• PROBLEM DETAILS:
The required output is the whole listing below, unchanged.

• RECORDS TO USE:
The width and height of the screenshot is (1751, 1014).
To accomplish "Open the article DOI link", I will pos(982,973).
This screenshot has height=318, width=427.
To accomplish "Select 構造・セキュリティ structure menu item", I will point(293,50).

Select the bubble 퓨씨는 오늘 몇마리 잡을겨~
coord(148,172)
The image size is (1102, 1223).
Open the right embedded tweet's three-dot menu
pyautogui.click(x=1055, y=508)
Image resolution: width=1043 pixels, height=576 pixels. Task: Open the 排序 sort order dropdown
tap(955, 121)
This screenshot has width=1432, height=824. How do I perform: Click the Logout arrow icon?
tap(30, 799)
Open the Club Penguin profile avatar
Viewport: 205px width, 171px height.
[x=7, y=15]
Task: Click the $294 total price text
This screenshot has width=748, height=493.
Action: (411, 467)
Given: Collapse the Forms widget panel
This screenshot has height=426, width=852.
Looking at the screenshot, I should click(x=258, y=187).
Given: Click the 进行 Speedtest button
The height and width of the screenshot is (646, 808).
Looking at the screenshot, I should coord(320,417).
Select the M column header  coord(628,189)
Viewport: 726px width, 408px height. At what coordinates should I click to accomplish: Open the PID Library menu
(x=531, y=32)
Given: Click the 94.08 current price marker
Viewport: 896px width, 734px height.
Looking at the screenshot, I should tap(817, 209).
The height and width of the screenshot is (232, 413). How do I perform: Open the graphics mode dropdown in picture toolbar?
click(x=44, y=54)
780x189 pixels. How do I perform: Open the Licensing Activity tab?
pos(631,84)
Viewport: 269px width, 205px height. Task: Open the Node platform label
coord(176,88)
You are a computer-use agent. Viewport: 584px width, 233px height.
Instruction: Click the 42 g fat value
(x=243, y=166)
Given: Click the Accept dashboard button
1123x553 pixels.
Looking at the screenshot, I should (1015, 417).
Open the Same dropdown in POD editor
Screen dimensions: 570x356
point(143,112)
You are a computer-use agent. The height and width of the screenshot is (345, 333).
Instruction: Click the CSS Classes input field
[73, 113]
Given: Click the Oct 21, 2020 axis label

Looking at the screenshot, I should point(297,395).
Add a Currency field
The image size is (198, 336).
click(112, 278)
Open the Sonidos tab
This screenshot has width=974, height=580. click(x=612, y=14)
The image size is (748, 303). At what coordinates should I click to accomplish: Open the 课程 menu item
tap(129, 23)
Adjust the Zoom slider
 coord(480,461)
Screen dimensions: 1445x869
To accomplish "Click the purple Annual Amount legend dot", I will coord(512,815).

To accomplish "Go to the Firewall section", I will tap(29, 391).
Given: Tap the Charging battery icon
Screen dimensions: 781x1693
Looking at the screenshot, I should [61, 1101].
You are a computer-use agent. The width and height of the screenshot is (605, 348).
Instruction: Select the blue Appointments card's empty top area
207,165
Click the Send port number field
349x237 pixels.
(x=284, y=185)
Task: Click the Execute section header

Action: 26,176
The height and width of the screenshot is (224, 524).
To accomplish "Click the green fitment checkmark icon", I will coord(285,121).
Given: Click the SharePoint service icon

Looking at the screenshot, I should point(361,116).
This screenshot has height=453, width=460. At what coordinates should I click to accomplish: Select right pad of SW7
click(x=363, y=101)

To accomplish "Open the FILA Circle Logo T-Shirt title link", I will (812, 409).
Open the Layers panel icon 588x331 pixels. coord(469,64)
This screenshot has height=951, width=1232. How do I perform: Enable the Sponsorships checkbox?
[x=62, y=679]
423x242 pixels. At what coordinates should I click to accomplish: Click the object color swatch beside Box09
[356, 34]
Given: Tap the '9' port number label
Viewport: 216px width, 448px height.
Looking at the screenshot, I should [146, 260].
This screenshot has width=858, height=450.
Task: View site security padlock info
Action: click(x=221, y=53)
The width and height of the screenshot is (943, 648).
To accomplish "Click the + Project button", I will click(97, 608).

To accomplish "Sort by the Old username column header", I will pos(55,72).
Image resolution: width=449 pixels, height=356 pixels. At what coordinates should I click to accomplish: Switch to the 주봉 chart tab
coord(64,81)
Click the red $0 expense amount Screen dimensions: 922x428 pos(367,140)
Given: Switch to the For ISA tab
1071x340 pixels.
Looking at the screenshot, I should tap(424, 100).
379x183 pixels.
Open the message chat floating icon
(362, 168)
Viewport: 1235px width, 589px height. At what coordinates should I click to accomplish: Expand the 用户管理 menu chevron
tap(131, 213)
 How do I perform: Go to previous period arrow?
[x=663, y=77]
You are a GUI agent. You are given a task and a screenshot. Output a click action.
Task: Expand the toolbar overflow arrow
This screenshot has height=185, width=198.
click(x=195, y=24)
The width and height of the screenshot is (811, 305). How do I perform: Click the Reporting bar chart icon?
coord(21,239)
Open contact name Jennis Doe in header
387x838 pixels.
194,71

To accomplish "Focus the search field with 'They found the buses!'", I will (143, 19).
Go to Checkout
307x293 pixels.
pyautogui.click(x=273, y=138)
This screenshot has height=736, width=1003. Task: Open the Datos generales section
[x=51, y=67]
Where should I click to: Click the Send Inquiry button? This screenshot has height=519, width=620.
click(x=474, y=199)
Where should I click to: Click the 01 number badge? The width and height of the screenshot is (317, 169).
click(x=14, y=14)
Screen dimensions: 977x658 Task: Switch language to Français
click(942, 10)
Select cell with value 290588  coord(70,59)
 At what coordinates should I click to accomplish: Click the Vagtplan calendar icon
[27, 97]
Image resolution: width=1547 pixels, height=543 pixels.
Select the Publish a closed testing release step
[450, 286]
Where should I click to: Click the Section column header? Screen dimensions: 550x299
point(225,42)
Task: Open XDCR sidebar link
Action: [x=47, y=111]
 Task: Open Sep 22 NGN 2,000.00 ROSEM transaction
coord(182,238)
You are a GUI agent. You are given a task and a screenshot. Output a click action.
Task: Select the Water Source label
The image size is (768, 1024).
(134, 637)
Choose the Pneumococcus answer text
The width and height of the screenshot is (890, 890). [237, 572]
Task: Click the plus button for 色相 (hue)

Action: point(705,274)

• ANSWER TO THIS EXERCISE:
The width and height of the screenshot is (1751, 1014).
To accomplish "Open the article DOI link", I will pos(982,973).
This screenshot has height=318, width=427.
To accomplish "Select 構造・セキュリティ structure menu item", I will point(293,50).

Select the bubble 퓨씨는 오늘 몇마리 잡을겨~
coord(148,172)
The image size is (1102, 1223).
Open the right embedded tweet's three-dot menu
pyautogui.click(x=1055, y=508)
Image resolution: width=1043 pixels, height=576 pixels. Task: Open the 排序 sort order dropdown
tap(955, 121)
This screenshot has width=1432, height=824. How do I perform: Click the Logout arrow icon?
tap(30, 799)
Open the Club Penguin profile avatar
Viewport: 205px width, 171px height.
[x=7, y=15]
Task: Click the $294 total price text
This screenshot has width=748, height=493.
Action: (411, 467)
Given: Collapse the Forms widget panel
This screenshot has height=426, width=852.
Looking at the screenshot, I should click(x=258, y=187).
Given: Click the 进行 Speedtest button
The height and width of the screenshot is (646, 808).
Looking at the screenshot, I should coord(320,417).
Select the M column header  coord(628,189)
Viewport: 726px width, 408px height. At what coordinates should I click to accomplish: Open the PID Library menu
(x=531, y=32)
Given: Click the 94.08 current price marker
Viewport: 896px width, 734px height.
Looking at the screenshot, I should tap(817, 209).
The height and width of the screenshot is (232, 413). How do I perform: Open the graphics mode dropdown in picture toolbar?
click(x=44, y=54)
780x189 pixels. How do I perform: Open the Licensing Activity tab?
pos(631,84)
Viewport: 269px width, 205px height. Task: Open the Node platform label
coord(176,88)
You are a computer-use agent. Viewport: 584px width, 233px height.
Instruction: Click the 42 g fat value
(x=243, y=166)
Given: Click the Accept dashboard button
1123x553 pixels.
Looking at the screenshot, I should (1015, 417).
Open the Same dropdown in POD editor
Screen dimensions: 570x356
point(143,112)
You are a computer-use agent. The height and width of the screenshot is (345, 333).
Instruction: Click the CSS Classes input field
[73, 113]
Given: Click the Oct 21, 2020 axis label

Looking at the screenshot, I should point(297,395).
Add a Currency field
The image size is (198, 336).
click(112, 278)
Open the Sonidos tab
This screenshot has width=974, height=580. click(x=612, y=14)
The image size is (748, 303). At what coordinates should I click to accomplish: Open the 课程 menu item
tap(129, 23)
Adjust the Zoom slider
 coord(480,461)
Screen dimensions: 1445x869
To accomplish "Click the purple Annual Amount legend dot", I will coord(512,815).

To accomplish "Go to the Firewall section", I will tap(29, 391).
Given: Tap the Charging battery icon
Screen dimensions: 781x1693
Looking at the screenshot, I should [61, 1101].
You are a computer-use agent. The width and height of the screenshot is (605, 348).
Instruction: Select the blue Appointments card's empty top area
207,165
Click the Send port number field
349x237 pixels.
(x=284, y=185)
Task: Click the Execute section header

Action: 26,176
The height and width of the screenshot is (224, 524).
To accomplish "Click the green fitment checkmark icon", I will coord(285,121).
Given: Click the SharePoint service icon

Looking at the screenshot, I should point(361,116).
This screenshot has height=453, width=460. At what coordinates should I click to accomplish: Select right pad of SW7
click(x=363, y=101)

To accomplish "Open the FILA Circle Logo T-Shirt title link", I will (812, 409).
Open the Layers panel icon 588x331 pixels. coord(469,64)
This screenshot has height=951, width=1232. How do I perform: Enable the Sponsorships checkbox?
[x=62, y=679]
423x242 pixels. At what coordinates should I click to accomplish: Click the object color swatch beside Box09
[356, 34]
Given: Tap the '9' port number label
Viewport: 216px width, 448px height.
Looking at the screenshot, I should [146, 260].
This screenshot has width=858, height=450.
Task: View site security padlock info
Action: click(x=221, y=53)
The width and height of the screenshot is (943, 648).
To accomplish "Click the + Project button", I will click(97, 608).

To accomplish "Sort by the Old username column header", I will pos(55,72).
Image resolution: width=449 pixels, height=356 pixels. At what coordinates should I click to accomplish: Switch to the 주봉 chart tab
coord(64,81)
Click the red $0 expense amount Screen dimensions: 922x428 pos(367,140)
Given: Switch to the For ISA tab
1071x340 pixels.
Looking at the screenshot, I should tap(424, 100).
379x183 pixels.
Open the message chat floating icon
(362, 168)
Viewport: 1235px width, 589px height. At what coordinates should I click to accomplish: Expand the 用户管理 menu chevron
tap(131, 213)
 How do I perform: Go to previous period arrow?
[x=663, y=77]
You are a GUI agent. You are given a task and a screenshot. Output a click action.
Task: Expand the toolbar overflow arrow
This screenshot has height=185, width=198.
click(x=195, y=24)
The width and height of the screenshot is (811, 305). How do I perform: Click the Reporting bar chart icon?
coord(21,239)
Open contact name Jennis Doe in header
387x838 pixels.
194,71

To accomplish "Focus the search field with 'They found the buses!'", I will (143, 19).
Go to Checkout
307x293 pixels.
pyautogui.click(x=273, y=138)
This screenshot has height=736, width=1003. Task: Open the Datos generales section
[x=51, y=67]
Where should I click to: Click the Send Inquiry button? This screenshot has height=519, width=620.
click(x=474, y=199)
Where should I click to: Click the 01 number badge? The width and height of the screenshot is (317, 169).
click(x=14, y=14)
Screen dimensions: 977x658 Task: Switch language to Français
click(942, 10)
Select cell with value 290588  coord(70,59)
 At what coordinates should I click to accomplish: Click the Vagtplan calendar icon
[27, 97]
Image resolution: width=1547 pixels, height=543 pixels.
Select the Publish a closed testing release step
[450, 286]
Where should I click to: Click the Section column header? Screen dimensions: 550x299
point(225,42)
Task: Open XDCR sidebar link
Action: [x=47, y=111]
 Task: Open Sep 22 NGN 2,000.00 ROSEM transaction
coord(182,238)
You are a GUI agent. You are given a task and a screenshot. Output a click action.
Task: Select the Water Source label
The image size is (768, 1024).
(134, 637)
Choose the Pneumococcus answer text
The width and height of the screenshot is (890, 890). [237, 572]
Task: Click the plus button for 色相 (hue)

Action: point(705,274)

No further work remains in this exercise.